Active clinical trials for "Lung Diseases, Obstructive"

This study assessed the efficacy and safety of indacaterol (150 µg once daily [od]) when combined with tiotropium (18 µg od) versus tiotropium (18 µg od) treatment alone in patients with chronic obstructive pulmonary disease (COPD).

The purpose of this study is to compare differences in oxygen delivery between portable oxygen concentrators (POCs) and liquid oxygen (LOs) portable units, pose a question if POCs are equally effective as LOs in reducing exercise-induced hypoxaemia. DESIGN: Randomized, single-blind clinical trial.

This is a four month exercise training program for people with chronic obstructive pulmonary disease (COPD)with a 12 month follow-up.

A randomised controlled trial will be performed to evaluate the effects of lung volume reduction surgery (LVRS) in patients with COPD on systemic inflammation, oxidative stress, endothelial function, arterial stiffness and blood pressure. We hypothesize that LVRS will lead to a reduction of systemic inflammation, oxidative stress, arterial stiffness and blood pressure and to improved endothelial function. For this purpose 30 patients with severe/very severe COPD (GOLD III-IV) and pulmonary emphysema who are to undergo LVRS will be randomised to one of two groups: group 1 receiving immediate LVRS and group 2 receiving LVRS after a delay of 3 months. Measures of systemic inflammation, oxidative stress, endothelial function, arterial stiffness and blood pressure will be measured at baseline and 3 months after surgery and no surgery, respectively (group 2 receiving surgery only after a delay of 3 months will serve as control group) to investigate the effects of LVRS on the described outcomes.

The main purpose of this study is to assess the long term bronchodilator efficacy, safety and tolerability of inhaled aclidinium bromide at two dose levels compared to placebo in COPD patients and the benefits of the product in disease-related health status, COPD symptoms and COPD exacerbations.

This study compared the effects of a single dose of indacaterol with that of a single dose of tiotropium on inspiratory capacity.
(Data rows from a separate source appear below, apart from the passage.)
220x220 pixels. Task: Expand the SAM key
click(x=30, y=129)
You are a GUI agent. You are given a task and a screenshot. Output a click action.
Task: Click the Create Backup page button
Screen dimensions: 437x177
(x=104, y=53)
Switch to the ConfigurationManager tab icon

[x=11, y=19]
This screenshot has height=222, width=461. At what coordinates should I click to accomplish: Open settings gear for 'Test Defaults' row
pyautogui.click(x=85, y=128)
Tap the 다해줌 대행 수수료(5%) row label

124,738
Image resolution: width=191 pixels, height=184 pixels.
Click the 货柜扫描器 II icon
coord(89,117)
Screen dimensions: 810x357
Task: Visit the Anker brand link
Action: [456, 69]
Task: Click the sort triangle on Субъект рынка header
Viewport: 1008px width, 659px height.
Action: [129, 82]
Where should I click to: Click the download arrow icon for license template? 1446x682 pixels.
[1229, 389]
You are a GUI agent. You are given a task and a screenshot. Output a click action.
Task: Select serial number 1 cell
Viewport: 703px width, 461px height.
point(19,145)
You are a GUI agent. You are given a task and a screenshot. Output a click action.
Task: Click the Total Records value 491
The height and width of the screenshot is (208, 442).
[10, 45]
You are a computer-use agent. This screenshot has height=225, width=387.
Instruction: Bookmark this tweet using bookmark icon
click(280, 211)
The purpose of this study is to evaluate the safety and preliminary performance of the ROX Anastomotic Coupler System (ACS), with standard of care (as defined per GOLD) in patients with Chronic Obstructive Pulmonary Disease (COPD) as compared to standard of care alone.

To investigate the efficacy and safety of OPC-6535 in COPD patients, using the measurement of trough FEV1 over time as the primary endpoint.

The purpose of this study is to investigate the effect on exercise tolerance, lung function and symptoms after treatment with Symbicort, Oxis or placebo in patients with severe chronic obstructive pulmonary disease.

The purpose of this study is to determine if SYMBICORT® delivered via a pressurized metered-dose inhaler, referred to as a pMDI, is effective in preventing COPD exacerbations.